Expulser définitivement les islamistes étrangers et binationaux (qu’on peut déchoir de la nationalité française sans les rendre apatrides). Surveiller constamment les ressortissants français signalés, les sanctionner, notamment par la suspension de toutes aides sociales. En outre, une République qui protège devrait mieux veiller sur les milliers d’enfants vivant dans ces milieux éducatifs toxiques.

L’islamisme est d’abord l’affaire des musulmans : à eux de s’en tenir à distance s’ils prétendent que leur foi est apolitique et pacifique

N’étant pas membre du club des optimistes, je crains que le meurtre de Samuel Paty ne conduise pas aux mesures strictes qui s’imposent après trente ans de laisser-faire. L’émotion des hommages recouvrira encore notre colère. L’horreur de ce crime islamiste fera taire quelques instants les «oui, mais…», tant entendus après Charlie hebdo, et envers Mila. Si Samuel Paty n’était pas décédé mais que son conflit avec le parent d’élève avait été médiatisé, on imagine qu’un bateleur de la télé-caniveau aurait organisé un débat «oui-non» où ses chroniqueurs auraient éructé contre ce prof qui montre des caricatures et «offense des enfants musulmans». Comme ils avaient calomnié Mila, qui vit sous protection policière.

Samuel Paty n’a fait que son travail, appliquant le programme d’éducation civique. Il a œuvré pour élever les jeunes esprits qui lui étaient confiés en leur proposant de penser par eux-mêmes, probablement la plus difficile des attitudes intellectuelles dans notre monde de pensées toutes faites, de taxinomie intellectuelle pathologique. Il voulait leur rendre le monde moins binaire, moins obscurantiste. Les majorités pacifiques sont toujours renversées par des minorités ultraviolentes.
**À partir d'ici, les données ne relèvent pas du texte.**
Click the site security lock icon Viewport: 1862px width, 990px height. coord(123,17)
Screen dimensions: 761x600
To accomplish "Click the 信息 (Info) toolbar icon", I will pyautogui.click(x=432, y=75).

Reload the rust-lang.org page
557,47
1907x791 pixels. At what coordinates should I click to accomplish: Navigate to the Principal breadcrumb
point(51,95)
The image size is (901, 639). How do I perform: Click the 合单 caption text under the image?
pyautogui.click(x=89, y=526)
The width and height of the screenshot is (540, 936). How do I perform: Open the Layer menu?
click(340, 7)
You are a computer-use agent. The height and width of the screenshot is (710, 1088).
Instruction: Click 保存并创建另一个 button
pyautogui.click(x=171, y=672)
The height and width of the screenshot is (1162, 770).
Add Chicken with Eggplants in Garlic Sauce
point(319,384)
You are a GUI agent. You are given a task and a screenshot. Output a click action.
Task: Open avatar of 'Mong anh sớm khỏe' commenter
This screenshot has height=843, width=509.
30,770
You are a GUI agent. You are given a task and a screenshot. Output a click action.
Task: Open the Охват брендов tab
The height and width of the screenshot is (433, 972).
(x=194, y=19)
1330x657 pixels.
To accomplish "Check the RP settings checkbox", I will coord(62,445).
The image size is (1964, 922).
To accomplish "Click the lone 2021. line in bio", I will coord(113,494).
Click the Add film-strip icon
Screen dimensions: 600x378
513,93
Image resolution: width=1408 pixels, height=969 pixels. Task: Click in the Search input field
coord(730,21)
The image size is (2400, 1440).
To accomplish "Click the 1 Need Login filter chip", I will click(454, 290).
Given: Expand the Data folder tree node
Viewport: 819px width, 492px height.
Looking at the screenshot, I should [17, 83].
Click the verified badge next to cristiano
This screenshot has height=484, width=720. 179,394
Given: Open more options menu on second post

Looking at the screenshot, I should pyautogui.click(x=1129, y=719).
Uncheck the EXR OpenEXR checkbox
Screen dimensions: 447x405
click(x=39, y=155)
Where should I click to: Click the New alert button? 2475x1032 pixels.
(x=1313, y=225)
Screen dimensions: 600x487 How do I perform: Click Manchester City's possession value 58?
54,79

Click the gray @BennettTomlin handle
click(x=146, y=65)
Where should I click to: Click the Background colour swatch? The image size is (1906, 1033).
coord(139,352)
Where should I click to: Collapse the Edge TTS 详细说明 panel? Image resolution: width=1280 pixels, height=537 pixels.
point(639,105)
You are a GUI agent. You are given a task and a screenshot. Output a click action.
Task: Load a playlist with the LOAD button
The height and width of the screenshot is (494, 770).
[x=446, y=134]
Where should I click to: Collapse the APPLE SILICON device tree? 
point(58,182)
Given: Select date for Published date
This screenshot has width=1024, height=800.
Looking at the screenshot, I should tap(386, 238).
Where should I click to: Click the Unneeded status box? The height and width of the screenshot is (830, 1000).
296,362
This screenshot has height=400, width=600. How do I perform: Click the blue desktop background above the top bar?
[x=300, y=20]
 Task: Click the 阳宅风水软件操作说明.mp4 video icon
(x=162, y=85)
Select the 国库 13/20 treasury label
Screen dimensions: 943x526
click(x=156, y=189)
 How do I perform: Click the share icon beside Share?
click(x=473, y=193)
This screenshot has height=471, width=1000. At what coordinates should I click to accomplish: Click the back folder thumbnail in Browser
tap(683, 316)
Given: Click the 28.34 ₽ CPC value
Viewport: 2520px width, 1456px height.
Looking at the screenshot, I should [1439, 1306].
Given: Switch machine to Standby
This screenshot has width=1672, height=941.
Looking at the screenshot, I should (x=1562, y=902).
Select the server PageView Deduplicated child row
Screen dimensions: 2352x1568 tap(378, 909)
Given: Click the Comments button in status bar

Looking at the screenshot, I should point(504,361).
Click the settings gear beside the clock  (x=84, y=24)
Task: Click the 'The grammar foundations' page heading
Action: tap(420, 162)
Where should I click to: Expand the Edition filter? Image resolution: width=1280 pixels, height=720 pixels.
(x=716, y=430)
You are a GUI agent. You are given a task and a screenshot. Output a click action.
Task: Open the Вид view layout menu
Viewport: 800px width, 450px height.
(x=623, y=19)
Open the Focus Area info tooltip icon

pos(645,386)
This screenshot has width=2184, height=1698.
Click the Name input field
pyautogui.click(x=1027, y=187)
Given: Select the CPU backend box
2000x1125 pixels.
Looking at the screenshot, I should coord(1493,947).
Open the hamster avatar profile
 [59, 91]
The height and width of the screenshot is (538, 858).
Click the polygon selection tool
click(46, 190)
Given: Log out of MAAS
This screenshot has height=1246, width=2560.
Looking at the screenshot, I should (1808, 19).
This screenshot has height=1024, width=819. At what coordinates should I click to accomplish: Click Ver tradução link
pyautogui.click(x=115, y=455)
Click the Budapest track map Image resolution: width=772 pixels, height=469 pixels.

L’immense majorité de ses élèves a compris sa démarche, ils se sont ouverts au débat démocratique.

Une infime minorité a opté pour le jihad: la parole mensongère d’une enfant relayée par des parents intégristes soutenus par un militant islamiste et diverses officines de même obédience, puis l’exécution par le jihadiste. Tout cela pour deux dessins. Des caricatures qu’il faut continuer à montrer aux élèves, en expliquer le sens politique. C’est un devoir pour Samuel Paty, pour les morts de Charlie. Un devoir pour que nous ne devenions pas tous des morts-vivants dans une France en sursis.